- _Problem details_: Answer with a single number stating how many lines of the entries below include the string "title".

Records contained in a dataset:
*** Block opens ***

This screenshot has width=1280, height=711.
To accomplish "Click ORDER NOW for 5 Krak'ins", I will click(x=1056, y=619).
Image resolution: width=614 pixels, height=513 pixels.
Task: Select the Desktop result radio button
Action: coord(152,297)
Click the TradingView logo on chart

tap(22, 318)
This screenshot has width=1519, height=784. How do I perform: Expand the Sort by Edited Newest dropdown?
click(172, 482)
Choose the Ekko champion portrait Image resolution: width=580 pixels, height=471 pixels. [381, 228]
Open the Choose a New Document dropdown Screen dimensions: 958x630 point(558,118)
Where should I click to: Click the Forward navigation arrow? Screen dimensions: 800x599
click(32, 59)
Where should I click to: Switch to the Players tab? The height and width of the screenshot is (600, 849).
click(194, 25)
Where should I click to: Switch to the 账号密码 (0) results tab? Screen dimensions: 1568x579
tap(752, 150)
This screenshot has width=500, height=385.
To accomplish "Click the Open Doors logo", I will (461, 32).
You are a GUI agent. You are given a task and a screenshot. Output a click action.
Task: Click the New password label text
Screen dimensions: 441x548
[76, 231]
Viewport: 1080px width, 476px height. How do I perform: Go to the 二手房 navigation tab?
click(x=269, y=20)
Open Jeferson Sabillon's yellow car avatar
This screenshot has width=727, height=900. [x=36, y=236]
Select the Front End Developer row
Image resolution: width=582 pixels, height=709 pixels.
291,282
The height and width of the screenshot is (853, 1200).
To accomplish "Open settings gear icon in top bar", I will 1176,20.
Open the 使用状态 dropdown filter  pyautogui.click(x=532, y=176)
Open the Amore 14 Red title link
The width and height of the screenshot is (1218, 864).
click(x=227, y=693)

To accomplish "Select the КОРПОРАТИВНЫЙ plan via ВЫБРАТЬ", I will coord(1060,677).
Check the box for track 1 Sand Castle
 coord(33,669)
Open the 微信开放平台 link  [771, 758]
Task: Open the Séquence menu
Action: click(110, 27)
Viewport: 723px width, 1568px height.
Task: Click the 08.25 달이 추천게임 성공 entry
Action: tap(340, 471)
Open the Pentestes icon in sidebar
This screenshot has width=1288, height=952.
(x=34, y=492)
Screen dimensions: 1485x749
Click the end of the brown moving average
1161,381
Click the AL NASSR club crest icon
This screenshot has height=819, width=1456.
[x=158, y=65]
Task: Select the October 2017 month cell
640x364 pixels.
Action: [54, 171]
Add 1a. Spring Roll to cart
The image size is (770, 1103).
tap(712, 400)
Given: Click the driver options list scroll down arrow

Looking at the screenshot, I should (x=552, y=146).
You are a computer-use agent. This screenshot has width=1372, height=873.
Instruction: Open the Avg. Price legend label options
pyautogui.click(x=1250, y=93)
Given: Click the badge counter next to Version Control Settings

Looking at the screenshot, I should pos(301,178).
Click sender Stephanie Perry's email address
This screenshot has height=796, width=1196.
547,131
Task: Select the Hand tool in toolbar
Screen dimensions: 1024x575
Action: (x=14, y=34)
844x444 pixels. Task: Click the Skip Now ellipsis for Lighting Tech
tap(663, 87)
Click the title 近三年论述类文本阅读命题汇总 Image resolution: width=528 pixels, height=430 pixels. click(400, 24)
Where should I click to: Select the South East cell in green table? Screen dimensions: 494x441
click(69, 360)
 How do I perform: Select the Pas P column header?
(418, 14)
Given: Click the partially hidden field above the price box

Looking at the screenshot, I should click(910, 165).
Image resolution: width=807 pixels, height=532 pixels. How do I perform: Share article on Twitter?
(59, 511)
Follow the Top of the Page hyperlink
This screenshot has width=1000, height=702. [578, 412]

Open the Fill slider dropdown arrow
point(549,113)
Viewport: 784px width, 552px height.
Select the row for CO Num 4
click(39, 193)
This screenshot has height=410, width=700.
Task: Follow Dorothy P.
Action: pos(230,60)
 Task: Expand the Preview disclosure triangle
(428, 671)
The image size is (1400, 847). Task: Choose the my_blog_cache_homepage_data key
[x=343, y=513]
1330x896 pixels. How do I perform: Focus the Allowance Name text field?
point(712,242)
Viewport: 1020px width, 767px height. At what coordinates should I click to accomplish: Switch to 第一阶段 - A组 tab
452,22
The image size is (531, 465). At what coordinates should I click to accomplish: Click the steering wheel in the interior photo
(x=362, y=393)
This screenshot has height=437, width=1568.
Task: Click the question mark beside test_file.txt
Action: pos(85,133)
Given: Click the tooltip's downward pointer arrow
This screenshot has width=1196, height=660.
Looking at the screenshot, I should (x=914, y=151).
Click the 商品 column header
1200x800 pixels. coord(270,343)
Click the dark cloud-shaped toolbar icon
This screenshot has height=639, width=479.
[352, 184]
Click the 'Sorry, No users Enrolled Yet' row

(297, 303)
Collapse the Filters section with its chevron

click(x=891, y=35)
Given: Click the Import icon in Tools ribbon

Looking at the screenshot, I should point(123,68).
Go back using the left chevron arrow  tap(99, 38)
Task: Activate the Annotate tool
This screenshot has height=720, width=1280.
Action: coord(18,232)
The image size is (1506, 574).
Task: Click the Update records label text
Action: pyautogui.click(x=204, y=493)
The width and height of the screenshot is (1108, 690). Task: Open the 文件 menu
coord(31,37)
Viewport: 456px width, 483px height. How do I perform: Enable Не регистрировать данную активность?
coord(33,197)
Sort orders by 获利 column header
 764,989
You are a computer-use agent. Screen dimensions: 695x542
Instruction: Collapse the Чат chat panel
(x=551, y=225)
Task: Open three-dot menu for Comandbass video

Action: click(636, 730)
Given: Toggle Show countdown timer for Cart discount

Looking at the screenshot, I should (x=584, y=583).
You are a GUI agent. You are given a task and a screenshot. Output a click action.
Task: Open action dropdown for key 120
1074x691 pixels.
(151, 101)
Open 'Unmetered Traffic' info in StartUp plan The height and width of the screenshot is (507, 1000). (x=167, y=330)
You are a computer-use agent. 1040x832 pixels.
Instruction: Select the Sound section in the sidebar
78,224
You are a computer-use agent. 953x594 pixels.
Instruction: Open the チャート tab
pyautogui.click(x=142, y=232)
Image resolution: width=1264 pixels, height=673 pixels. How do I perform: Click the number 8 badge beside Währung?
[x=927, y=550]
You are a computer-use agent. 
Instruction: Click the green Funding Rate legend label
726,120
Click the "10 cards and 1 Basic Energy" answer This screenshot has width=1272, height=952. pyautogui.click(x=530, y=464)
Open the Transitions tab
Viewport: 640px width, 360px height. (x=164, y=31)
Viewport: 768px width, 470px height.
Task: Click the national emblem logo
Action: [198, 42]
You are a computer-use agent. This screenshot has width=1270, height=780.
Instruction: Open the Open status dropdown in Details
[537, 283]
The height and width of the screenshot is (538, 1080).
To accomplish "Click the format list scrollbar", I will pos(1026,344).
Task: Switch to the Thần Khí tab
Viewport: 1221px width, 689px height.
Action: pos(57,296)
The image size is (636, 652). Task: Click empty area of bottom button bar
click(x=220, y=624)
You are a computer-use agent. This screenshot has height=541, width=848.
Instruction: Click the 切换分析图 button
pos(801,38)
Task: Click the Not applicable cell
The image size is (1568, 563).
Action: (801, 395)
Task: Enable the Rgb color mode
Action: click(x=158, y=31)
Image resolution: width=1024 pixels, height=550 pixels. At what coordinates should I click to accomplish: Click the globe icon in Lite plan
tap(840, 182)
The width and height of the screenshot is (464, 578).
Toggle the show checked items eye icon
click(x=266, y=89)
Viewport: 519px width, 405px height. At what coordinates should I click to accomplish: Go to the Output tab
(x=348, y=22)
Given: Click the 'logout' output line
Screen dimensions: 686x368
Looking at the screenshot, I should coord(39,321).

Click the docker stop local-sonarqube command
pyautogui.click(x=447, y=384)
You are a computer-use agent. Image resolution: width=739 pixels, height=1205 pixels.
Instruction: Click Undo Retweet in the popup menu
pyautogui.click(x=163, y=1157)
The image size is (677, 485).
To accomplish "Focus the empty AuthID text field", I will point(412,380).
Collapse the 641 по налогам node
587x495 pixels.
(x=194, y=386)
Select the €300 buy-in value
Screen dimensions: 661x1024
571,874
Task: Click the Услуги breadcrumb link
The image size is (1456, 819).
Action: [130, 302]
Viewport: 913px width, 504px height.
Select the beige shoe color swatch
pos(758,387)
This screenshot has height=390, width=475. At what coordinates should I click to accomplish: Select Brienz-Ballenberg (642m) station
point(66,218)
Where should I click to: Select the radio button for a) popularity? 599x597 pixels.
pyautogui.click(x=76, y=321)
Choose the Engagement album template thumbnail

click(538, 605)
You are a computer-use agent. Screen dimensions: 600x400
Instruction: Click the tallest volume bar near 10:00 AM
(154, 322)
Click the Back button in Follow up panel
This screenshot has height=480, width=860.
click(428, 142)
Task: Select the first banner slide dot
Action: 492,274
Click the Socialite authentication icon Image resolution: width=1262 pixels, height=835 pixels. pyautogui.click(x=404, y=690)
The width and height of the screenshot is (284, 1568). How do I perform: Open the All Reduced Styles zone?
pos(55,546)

*** Block closes ***

- _Result below_: 2